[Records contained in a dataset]
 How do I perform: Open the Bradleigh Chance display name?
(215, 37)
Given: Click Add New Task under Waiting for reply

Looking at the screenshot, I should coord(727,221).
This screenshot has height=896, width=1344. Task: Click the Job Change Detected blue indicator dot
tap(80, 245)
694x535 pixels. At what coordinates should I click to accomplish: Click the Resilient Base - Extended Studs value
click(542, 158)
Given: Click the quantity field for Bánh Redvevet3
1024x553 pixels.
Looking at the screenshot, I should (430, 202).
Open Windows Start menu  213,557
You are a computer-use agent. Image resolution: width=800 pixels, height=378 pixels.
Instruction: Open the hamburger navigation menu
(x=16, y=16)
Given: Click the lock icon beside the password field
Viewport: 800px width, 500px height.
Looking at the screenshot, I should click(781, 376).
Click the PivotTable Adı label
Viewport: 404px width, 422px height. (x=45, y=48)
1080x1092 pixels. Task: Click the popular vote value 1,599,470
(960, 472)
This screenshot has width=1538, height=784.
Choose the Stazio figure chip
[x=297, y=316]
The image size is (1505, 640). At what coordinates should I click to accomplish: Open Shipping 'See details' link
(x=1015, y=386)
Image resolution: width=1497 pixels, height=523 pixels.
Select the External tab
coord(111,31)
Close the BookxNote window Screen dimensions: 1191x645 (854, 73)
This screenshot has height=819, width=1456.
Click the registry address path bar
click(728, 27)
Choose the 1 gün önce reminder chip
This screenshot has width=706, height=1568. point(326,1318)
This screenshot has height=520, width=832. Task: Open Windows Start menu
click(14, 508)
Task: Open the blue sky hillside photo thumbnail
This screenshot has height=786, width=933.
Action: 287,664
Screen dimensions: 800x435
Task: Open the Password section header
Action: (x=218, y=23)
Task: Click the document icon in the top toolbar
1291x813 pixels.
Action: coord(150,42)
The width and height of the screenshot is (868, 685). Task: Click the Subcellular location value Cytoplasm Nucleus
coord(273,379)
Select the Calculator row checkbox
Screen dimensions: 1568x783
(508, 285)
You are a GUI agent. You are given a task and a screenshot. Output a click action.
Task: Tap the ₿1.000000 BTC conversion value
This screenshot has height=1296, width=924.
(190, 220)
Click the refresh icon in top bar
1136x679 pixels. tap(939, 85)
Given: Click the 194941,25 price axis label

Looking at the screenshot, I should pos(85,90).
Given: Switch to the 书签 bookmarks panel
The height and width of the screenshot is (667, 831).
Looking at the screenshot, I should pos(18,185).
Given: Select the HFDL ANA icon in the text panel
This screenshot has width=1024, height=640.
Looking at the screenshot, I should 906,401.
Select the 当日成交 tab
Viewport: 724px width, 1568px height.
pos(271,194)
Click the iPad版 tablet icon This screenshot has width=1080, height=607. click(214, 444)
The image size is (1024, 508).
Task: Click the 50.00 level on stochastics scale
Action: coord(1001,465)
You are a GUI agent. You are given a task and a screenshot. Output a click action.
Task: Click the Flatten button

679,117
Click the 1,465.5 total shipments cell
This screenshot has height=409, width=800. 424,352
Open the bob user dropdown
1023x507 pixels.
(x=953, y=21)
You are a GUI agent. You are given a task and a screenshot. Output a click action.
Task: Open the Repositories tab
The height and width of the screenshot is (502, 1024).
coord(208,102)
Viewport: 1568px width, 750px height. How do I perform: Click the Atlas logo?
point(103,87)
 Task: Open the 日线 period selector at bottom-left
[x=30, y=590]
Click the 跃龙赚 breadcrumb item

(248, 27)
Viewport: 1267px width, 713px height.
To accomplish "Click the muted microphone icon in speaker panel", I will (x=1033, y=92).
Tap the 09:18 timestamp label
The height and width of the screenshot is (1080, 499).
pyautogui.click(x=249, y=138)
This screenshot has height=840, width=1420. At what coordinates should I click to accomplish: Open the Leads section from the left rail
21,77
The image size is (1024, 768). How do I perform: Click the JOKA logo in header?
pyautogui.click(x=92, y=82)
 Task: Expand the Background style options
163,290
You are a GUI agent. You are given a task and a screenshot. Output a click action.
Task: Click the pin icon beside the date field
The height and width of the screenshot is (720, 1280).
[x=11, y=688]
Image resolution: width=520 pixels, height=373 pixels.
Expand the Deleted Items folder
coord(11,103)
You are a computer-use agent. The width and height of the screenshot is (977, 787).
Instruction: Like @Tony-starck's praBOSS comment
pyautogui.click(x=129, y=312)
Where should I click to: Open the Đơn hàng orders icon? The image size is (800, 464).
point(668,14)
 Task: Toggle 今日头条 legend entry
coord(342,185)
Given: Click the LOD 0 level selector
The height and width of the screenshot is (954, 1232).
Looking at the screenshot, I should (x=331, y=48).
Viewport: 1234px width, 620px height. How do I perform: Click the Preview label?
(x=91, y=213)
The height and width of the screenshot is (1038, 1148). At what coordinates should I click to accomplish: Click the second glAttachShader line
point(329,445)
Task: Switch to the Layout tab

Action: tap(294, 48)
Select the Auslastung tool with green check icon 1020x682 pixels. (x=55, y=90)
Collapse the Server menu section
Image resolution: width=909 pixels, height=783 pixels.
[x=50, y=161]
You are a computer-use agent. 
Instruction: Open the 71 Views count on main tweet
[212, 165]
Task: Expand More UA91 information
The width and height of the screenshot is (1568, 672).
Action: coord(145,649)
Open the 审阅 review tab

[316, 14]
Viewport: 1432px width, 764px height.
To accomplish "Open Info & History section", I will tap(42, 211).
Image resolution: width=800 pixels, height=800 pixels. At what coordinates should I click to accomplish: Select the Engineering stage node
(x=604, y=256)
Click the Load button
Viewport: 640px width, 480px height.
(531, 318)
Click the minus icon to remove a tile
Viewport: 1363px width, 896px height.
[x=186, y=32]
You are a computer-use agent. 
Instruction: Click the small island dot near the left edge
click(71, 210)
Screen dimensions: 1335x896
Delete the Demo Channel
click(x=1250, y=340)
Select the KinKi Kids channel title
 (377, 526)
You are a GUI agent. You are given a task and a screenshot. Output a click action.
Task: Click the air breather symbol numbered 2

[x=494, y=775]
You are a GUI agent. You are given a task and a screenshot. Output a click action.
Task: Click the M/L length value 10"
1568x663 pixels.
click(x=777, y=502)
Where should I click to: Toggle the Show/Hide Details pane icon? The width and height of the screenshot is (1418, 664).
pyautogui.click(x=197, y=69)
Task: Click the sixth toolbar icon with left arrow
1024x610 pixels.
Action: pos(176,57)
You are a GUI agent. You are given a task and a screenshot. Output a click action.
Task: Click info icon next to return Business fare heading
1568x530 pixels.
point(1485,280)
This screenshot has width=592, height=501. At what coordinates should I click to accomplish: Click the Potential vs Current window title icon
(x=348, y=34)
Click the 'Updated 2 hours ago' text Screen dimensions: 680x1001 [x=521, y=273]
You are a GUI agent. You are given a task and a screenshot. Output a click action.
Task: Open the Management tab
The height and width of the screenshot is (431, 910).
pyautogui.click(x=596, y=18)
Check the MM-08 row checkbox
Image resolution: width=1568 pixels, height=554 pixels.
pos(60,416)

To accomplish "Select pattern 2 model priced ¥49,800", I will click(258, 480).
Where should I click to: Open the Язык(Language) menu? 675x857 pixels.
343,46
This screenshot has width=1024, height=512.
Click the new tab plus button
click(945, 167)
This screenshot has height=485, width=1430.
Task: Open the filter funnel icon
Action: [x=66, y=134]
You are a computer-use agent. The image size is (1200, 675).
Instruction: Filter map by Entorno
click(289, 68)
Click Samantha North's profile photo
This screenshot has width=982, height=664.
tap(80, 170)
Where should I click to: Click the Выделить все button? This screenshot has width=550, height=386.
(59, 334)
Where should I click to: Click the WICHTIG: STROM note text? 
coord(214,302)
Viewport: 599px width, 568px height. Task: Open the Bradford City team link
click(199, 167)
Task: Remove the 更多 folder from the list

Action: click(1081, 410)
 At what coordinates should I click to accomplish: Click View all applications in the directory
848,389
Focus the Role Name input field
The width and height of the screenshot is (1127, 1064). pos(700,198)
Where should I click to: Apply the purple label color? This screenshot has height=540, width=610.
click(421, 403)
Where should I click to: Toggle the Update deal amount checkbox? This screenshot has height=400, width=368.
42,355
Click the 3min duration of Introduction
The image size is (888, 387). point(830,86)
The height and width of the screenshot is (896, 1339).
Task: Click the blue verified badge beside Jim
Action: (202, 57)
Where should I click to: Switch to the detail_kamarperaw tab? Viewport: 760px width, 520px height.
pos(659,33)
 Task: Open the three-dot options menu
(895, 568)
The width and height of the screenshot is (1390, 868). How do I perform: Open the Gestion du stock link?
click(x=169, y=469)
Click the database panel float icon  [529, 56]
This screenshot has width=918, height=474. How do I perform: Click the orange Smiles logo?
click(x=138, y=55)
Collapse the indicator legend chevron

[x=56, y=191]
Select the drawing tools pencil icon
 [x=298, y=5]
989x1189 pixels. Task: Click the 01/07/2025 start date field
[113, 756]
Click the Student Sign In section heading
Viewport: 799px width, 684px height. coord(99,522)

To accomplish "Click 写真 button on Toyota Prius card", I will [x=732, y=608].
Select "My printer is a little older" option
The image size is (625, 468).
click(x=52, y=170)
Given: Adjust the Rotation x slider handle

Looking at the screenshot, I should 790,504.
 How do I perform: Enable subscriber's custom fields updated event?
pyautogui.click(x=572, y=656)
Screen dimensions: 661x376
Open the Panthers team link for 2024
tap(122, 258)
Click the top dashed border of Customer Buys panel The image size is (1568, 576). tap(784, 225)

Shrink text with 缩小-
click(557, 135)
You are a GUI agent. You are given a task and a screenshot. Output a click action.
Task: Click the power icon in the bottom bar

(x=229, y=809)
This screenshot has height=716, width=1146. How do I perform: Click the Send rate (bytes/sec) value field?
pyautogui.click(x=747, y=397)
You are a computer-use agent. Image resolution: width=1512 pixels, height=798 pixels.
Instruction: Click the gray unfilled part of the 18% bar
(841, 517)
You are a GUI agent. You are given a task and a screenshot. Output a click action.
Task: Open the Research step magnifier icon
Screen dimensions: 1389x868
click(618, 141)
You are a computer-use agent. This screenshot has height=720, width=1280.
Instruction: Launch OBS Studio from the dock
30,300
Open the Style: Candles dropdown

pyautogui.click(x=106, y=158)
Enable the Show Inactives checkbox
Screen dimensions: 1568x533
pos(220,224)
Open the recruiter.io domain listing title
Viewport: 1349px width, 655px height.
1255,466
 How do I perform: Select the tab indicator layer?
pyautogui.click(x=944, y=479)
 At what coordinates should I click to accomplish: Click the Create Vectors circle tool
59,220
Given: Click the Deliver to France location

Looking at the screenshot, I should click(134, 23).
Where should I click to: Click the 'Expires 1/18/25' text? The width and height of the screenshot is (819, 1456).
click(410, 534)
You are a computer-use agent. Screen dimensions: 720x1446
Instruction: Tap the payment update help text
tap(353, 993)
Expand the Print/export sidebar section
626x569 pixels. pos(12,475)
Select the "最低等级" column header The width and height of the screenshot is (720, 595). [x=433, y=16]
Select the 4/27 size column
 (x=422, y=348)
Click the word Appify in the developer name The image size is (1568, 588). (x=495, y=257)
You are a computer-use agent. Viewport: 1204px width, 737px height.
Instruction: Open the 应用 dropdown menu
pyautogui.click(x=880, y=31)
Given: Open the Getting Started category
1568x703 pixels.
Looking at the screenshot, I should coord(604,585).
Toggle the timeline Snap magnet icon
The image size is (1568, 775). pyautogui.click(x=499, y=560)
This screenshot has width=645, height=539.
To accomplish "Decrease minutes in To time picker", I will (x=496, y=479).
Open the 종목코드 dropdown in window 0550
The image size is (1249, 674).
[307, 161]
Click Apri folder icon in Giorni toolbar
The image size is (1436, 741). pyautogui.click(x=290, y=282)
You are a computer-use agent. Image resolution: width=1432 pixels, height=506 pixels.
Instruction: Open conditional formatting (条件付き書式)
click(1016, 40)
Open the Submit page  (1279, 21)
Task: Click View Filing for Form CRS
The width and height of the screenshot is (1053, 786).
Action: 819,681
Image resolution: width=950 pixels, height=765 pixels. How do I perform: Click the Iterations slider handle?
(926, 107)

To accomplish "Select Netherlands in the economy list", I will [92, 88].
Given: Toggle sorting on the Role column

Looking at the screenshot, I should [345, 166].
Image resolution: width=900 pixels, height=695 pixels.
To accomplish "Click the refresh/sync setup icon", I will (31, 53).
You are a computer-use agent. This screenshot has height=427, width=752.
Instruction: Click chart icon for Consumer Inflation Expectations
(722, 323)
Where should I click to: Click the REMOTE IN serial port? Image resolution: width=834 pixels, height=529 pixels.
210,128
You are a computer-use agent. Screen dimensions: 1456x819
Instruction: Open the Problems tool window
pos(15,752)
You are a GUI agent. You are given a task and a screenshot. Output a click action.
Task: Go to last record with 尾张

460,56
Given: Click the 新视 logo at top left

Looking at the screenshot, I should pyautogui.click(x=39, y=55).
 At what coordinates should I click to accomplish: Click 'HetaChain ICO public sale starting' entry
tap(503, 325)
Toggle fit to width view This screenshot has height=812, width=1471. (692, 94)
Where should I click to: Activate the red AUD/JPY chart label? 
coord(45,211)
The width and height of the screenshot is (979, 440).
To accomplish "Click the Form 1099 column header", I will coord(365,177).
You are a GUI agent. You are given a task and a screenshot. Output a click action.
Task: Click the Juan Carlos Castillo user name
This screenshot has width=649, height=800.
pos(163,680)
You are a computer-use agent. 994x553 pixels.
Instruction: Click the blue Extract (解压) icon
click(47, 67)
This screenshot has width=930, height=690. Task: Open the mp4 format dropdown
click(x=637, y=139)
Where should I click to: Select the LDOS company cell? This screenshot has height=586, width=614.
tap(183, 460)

*Aim of the exercise*:
Tally up the lines in the records containing the word "photo", then give the count and nothing else.

*Written response*:
2